Note that registers GPIO0DIR and GPIO0DATA are accessed as LPC_GPIO0->DIR and

LPC_GPIO0->DATA, respectively.

Below is the two statements needed to first set PIO0_2 to an output and then pull the output low. This

will turn the LED on.

// Set PIO0_2 as an output

LPC_GPIO0->DIR = LPC_GPIO0->DIR | (0x1<<2);

// Turn LED1 on = set PIO0_2 pin low, i.e., clear bit

LPC_GPIO0->DATA = LPC_GPIO0->DATA & ~(0x1<<2);

As seen, each of the registers is first read and then bit #2 is manipulated. In the first statement, bit #2

is set which makes PIO0_2 an output. In the second statement, bit #2 is set to zero. This pulls PIO0_2

low.

Note that all bits in the registers must be read and only the bit of interest shall be manipulated. The

shift operation, (0x1<<2), is a good way of writing code. The “<<2” part indicates clearly that it is bit #2

that is manipulated. It is simpler for a reader of the code to quickly see this than to write the constant

value 0x04.

Below is an alternative, more compact way of writing the statements. This is a common way to write

this kind of statements.

// Set PIO0_2 as an output

LPC_GPIO0->DIR |= (0x1<<2);

// Turn LED1 on = set PIO0_2 pin low, i.e., clear bit

LPC_GPIO0->DATA &= ~(0x1<<2);

In real, professional programs, it is common to use defines to hide details about hardware

manipulation. Below is an example of how this can be done.

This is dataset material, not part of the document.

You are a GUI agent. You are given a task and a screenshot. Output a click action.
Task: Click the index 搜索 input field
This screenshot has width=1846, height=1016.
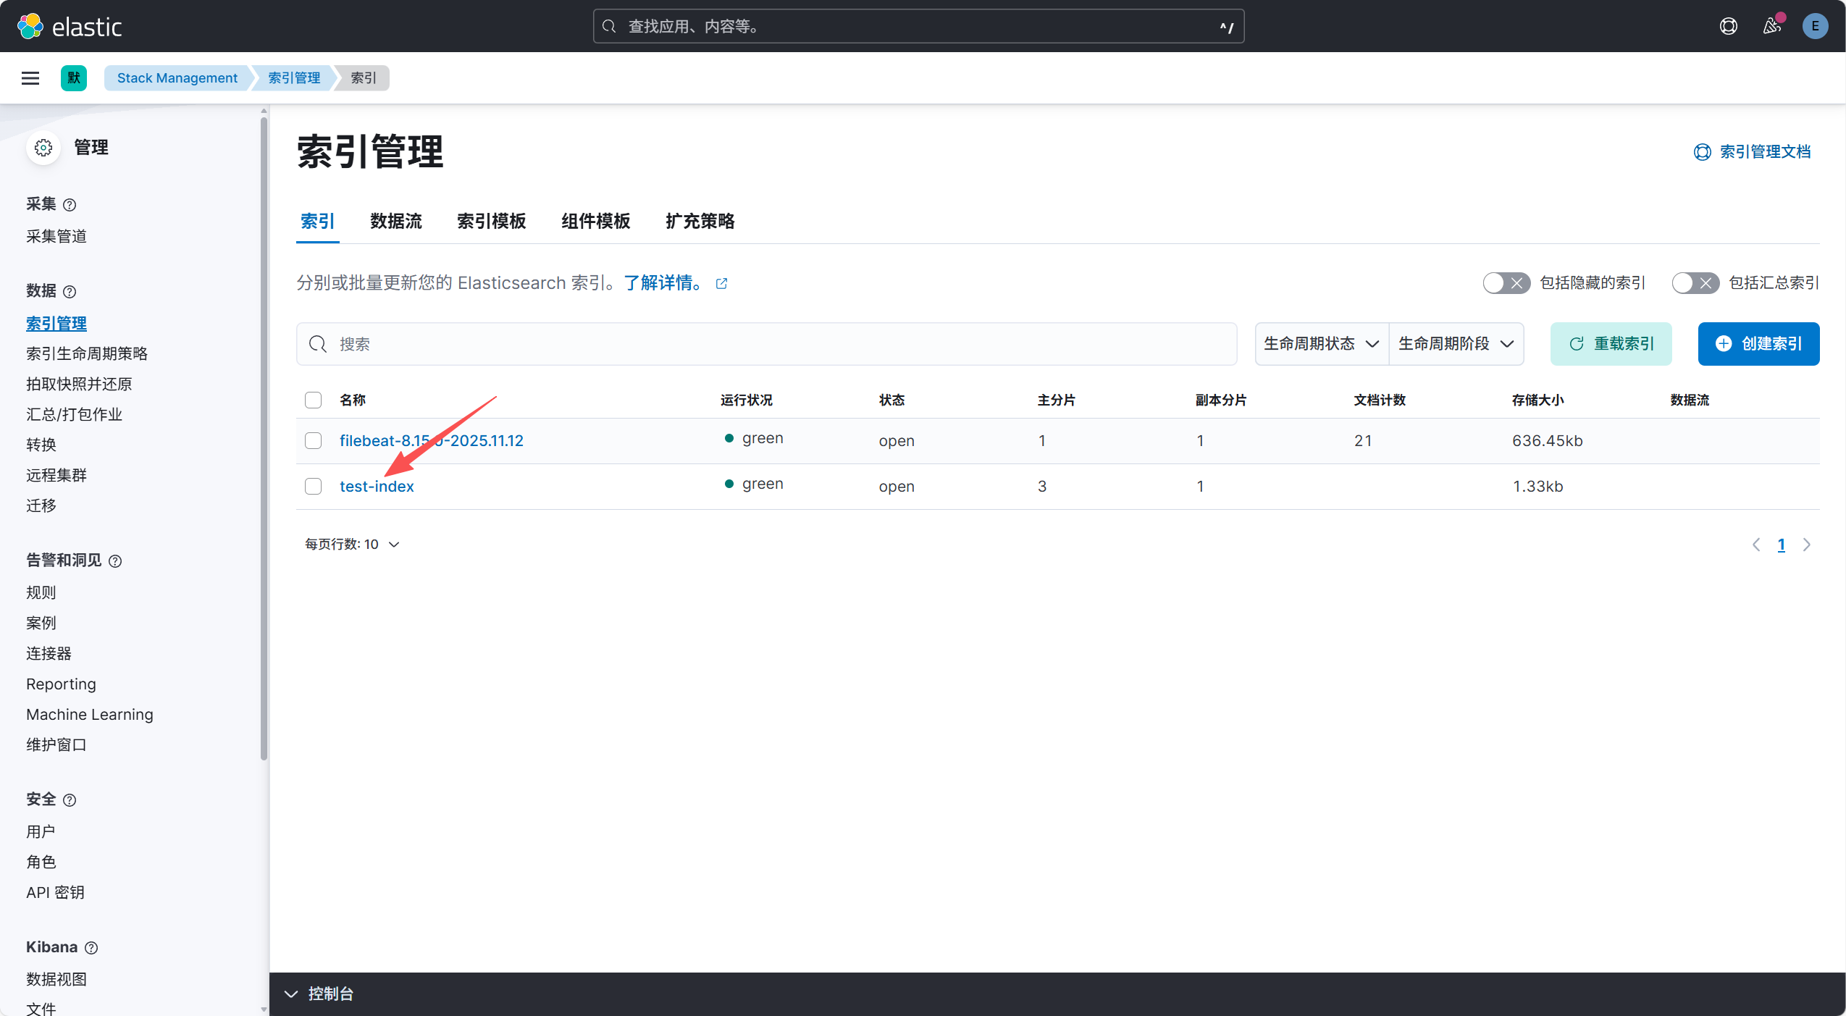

// Create defines for simpler access of LED1

#define DIR_REG_LED1 LPC_GPIO0->DIR

#define DATA_REG_LED1 LPC_GPIO0->DATA

#define PIO_PIN_LED1 2

#define LED1_ON DATA_REG_LED1 &= ~(1<<PIO_PIN_LED1)

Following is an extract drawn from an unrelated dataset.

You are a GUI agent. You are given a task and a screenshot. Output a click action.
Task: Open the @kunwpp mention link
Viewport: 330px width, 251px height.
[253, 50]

#define LED1_OFF DATA_REG_LED1 |= (1<<PIO_PIN_LED1)

// Set PIO0_2 as an output

DIR_REG_LED1 |= (0x1<<PIO_PIN_LED1);

// Turn LED1 on

LED1_ON;

It is possible to take the principles further and create general macros for handling all ports and pins.

This was just an example of how to create well-structured, maintainable and professionally looking

code.

Chapter 9 contains a description how to get started with the LPCXpresso IDE. Read this chapter and

follow the guide how to import the projects. Start working with project “lab 1a”, which is the base for

this first experiment.

After compiling and linking without errors, follow the guide how to download and run the project.

In embedded programming it is important to have full control over the variables, more specifically the

number range they can hold. The original C standard was a little vague on the number of bits different

variable types have. It is specified as “at least X number of bits” and there is a specified order between

different types. However in embedded programming the exact number of bits is important to keep track

of. Therefore it is common to have an include file that have created/specified new variable types with

the number of bits exactly specified. We will use this setup in all experiments.